Clark County Sheriff Kevin McMahill is refusing to comply with a judge's order to release a 36-year-old felon with 35 prior arrests on electronic monitoring, and his office is now asking the Nevada Supreme Court to settle the standoff.
Joshua Sanchez-Lopez was arrested in January on a charge of grand larceny of a motor vehicle. Las Vegas Justice Court Judge Eric Goodman set bail at $25,000 and ordered "high-level" electronic monitoring if Sanchez-Lopez posted bond. When the Las Vegas Metropolitan Police Department declined to release him, Goodman ordered the department to comply and warned officials they could face contempt sanctions.
The sheriff's office didn't blink.
Thirty-five arrests. Prior prison time for drug charges and involuntary manslaughter. According to Fox News, in one 2020 arrest, Sanchez-Lopez allegedly ran from officers while armed with a gun, then posted on Snapchat showing off his ankle monitor and saying he "got chased again," according to documents cited by KLAS.
This is the man a judge wants returned to the community under electronic supervision.
Mike Dickerson, assistant general counsel for the Las Vegas Metropolitan Police Department, laid out the department's reasoning plainly:
"We have to take a look at that and say, 'Is this somebody who our electronic supervision program can monitor safely in the community?'"
It is not a complicated question. Someone with 35 arrests and a documented habit of fleeing armed from police is not a good candidate for an ankle bracelet and a curfew. Dickerson called it what it is: "This is an issue of public safety."
The legal battle now heading to the Nevada Supreme Court centers on a deceptively simple question: who controls electronic monitoring decisions?
Steve Grammas, president of the Las Vegas Police Protective Association, told Fox News Digital there's no ambiguity:
"Statutorily, it's very clear the sheriff decides whether someone can be placed on supervised monitoring."

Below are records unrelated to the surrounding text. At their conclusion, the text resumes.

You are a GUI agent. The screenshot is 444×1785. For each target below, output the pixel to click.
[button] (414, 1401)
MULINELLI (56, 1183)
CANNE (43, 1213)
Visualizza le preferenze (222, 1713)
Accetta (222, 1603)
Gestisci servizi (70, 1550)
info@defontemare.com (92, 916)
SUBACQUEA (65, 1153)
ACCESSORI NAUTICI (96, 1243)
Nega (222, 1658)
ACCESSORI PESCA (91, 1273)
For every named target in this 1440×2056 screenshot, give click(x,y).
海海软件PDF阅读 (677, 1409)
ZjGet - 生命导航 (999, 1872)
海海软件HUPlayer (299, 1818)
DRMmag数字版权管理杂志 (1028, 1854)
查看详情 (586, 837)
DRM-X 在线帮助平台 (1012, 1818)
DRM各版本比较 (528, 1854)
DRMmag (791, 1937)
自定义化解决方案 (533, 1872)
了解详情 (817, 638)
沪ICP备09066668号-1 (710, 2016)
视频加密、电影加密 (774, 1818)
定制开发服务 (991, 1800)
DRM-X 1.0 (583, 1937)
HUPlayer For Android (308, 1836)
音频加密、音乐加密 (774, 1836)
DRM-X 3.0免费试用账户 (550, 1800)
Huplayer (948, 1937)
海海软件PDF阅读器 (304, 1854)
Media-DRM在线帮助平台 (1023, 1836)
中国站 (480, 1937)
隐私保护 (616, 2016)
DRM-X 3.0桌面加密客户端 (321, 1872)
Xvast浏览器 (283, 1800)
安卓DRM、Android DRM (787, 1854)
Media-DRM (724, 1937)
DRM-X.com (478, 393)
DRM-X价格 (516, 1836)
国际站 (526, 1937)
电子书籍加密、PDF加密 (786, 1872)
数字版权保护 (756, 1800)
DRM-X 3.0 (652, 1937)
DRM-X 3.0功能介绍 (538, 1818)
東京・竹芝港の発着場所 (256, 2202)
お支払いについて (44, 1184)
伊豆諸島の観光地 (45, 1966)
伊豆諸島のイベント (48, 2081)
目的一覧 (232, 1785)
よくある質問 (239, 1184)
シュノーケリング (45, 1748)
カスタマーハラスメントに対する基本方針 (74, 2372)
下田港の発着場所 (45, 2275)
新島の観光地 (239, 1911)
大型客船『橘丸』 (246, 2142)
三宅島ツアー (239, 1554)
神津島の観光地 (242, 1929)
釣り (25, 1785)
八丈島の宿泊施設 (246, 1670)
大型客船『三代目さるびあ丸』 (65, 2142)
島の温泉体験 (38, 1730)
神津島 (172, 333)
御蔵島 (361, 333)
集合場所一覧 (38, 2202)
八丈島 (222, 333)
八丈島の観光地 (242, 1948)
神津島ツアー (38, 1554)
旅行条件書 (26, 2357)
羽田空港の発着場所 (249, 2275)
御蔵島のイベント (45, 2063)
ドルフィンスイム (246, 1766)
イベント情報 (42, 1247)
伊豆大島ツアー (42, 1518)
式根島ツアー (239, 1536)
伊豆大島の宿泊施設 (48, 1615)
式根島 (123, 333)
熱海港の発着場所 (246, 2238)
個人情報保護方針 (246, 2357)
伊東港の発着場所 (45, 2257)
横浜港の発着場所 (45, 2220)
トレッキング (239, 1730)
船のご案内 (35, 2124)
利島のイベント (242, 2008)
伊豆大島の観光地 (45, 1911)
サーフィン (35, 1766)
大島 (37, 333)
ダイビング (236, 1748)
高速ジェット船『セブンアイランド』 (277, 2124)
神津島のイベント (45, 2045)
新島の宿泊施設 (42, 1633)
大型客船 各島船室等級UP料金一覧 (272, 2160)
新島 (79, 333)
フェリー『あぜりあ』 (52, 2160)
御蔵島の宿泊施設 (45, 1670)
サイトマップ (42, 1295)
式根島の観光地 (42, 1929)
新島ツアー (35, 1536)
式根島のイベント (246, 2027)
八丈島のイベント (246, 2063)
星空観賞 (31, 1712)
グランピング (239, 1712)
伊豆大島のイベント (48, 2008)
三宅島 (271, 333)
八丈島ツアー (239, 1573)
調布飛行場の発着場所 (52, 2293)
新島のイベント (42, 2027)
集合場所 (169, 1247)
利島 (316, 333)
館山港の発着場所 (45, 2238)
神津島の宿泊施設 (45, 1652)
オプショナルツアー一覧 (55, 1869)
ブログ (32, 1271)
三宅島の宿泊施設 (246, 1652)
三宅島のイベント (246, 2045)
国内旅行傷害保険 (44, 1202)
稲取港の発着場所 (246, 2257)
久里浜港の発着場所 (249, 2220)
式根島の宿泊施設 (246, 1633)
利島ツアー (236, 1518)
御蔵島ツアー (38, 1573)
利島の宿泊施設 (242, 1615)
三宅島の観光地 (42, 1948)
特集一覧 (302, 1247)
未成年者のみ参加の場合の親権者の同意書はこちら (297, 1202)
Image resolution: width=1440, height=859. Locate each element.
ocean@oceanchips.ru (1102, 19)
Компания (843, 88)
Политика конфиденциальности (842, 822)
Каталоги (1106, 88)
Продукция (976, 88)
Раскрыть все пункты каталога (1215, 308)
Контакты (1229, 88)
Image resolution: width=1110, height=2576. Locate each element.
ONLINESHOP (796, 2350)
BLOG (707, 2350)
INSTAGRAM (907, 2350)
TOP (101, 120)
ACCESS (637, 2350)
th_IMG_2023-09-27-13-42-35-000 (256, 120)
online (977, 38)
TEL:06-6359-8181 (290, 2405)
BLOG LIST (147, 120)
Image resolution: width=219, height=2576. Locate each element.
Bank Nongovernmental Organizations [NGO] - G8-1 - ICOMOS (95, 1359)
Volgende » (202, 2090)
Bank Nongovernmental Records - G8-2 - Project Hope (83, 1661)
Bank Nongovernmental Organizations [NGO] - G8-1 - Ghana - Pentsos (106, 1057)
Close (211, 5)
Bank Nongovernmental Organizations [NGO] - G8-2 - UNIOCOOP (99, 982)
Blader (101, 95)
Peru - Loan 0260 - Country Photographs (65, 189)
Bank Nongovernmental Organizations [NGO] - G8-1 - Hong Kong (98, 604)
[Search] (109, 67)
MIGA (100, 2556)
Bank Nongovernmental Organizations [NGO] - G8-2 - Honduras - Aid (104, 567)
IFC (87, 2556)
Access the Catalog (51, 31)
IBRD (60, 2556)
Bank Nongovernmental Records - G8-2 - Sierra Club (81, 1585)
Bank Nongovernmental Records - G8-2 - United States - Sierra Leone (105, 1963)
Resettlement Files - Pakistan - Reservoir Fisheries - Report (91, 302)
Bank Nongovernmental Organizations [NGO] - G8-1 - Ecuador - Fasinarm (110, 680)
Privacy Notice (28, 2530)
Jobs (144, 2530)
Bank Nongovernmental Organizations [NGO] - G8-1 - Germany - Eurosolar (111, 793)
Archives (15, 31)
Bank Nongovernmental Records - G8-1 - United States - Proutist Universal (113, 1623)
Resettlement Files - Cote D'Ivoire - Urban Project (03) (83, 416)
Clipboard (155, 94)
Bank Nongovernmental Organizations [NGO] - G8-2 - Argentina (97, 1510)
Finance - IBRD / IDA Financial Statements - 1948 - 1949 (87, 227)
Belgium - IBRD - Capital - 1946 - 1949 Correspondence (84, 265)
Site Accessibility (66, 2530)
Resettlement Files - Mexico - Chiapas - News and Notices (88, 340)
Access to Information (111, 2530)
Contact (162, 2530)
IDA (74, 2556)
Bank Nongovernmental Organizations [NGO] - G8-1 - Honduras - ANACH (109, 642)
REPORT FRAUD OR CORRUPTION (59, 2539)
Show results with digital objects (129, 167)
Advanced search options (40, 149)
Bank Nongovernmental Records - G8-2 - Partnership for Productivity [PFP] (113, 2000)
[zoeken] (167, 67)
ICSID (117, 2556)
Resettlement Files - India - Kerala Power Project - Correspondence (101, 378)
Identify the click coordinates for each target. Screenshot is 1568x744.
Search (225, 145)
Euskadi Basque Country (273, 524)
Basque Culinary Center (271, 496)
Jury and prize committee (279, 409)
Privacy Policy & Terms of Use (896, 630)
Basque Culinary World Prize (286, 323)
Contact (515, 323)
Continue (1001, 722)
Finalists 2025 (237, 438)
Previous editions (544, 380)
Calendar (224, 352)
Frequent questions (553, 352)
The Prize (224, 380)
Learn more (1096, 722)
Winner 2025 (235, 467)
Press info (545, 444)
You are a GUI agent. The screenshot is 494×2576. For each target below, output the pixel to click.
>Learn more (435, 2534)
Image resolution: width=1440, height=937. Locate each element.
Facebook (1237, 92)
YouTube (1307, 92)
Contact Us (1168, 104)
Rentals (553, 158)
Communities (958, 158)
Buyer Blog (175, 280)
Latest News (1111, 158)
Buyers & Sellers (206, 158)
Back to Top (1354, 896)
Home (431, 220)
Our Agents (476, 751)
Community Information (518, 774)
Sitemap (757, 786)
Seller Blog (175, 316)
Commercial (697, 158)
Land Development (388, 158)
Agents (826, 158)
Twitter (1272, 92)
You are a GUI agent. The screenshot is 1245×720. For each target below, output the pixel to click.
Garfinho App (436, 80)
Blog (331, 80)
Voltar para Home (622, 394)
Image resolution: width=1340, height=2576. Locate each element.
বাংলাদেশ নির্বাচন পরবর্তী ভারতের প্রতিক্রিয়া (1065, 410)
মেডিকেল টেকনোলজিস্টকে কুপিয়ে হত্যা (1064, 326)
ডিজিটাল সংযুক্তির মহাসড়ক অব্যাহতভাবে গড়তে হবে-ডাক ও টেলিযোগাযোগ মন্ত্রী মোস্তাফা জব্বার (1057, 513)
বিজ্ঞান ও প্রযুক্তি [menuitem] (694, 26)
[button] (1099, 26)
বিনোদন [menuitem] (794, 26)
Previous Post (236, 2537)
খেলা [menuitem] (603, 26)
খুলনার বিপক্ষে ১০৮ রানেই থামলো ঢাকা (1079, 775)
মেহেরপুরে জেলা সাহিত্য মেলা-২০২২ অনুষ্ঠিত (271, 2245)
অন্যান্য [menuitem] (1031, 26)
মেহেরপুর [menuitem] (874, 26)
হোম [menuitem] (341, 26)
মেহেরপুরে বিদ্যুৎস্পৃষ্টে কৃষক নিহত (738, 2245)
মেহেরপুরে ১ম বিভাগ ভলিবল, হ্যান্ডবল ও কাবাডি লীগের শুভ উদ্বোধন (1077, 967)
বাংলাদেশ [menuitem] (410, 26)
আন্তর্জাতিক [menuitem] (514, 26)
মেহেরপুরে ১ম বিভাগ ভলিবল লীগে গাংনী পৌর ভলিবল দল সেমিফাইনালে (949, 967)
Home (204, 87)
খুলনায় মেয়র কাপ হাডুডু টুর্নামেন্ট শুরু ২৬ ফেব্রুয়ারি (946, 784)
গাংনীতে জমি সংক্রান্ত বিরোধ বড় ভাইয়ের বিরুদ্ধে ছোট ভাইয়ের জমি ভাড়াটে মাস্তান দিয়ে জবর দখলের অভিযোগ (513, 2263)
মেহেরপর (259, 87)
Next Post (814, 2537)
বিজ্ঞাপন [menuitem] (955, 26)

Grammas added that "it's his jail and his supervision, so that decision rests with him." The sheriff's office argues that state law gives the sheriff authority to determine whether supervising someone outside of jail would pose an unreasonable risk to public safety.
The public defender's office sees it differently. P. David Westbrook argued in a statement to KLAS that "Metro's argument is flat wrong" and that it is the job of the elected judge to decide release conditions for criminal defendants.
This is where the legal question gets interesting, because both sides are appealing to institutional authority. But strip away the procedural layers and the dispute reveals something more fundamental: a justice system arguing with itself about whether keeping a career criminal locked up counts as overreach.
The Sanchez-Lopez case is not an isolated anomaly. It is a snapshot of the revolving door that has become standard in American criminal justice. The pattern is familiar:
Electronic monitoring is not incarceration. It is a compromise, and it works only when the person wearing the device has some baseline respect for the law. Sanchez-Lopez bragged on social media about evading police while wearing one. At some point, the evidence of who someone is should weigh more than the procedural default of release.
Retired LVMPD detective David Moody, now state president of the Fraternal Order of Police in Nevada, put it directly:
"When someone has dozens of prior arrests and a history of violations, that raises serious concerns about whether they can safely be released into the community."
From a law enforcement perspective, Moody said, "public safety has to come first."
The sheriff's refusal has drawn vocal backing from across Nevada's conservative community. The Nevada Republican Club posted its support: "That's our Sheriff. We stand behind him all day long." U.S. Attorney for the District of Nevada Sigal Chattah praised McMahill on X, writing, "Couldn't be more proud to call this guy MY SHERIFF."
The department issued its own statement with no room for misinterpretation:
"Sheriff McMahill will not violate the law to appease the Las Vegas Justice Court and let out people who he deems to be dangerous."
Judge Goodman declined to comment, citing the pending case. The Nevada Supreme Court has not yet scheduled a hearing on the petition.
The Nevada Supreme Court now has to decide more than a jurisdictional turf war. The practical question is whether a sheriff can refuse to facilitate the release of someone he believes poses a genuine threat, even when a judge orders it. The answer will set a precedent that extends far beyond one defendant with 35 arrests.
If the court sides with the judge, it effectively tells law enforcement that no arrest record is disqualifying for electronic monitoring, as long as a judge signs the order. If it sides with the sheriff, it affirms that the people responsible for running jails and monitoring released defendants have meaningful authority to protect the public.
One side of this argument is backed by a paper trail of 35 failures. The other is backed by a theory that the 36th chance will be different.
Sheriff McMahill chose the public over the paperwork. The Supreme Court will decide if that's allowed.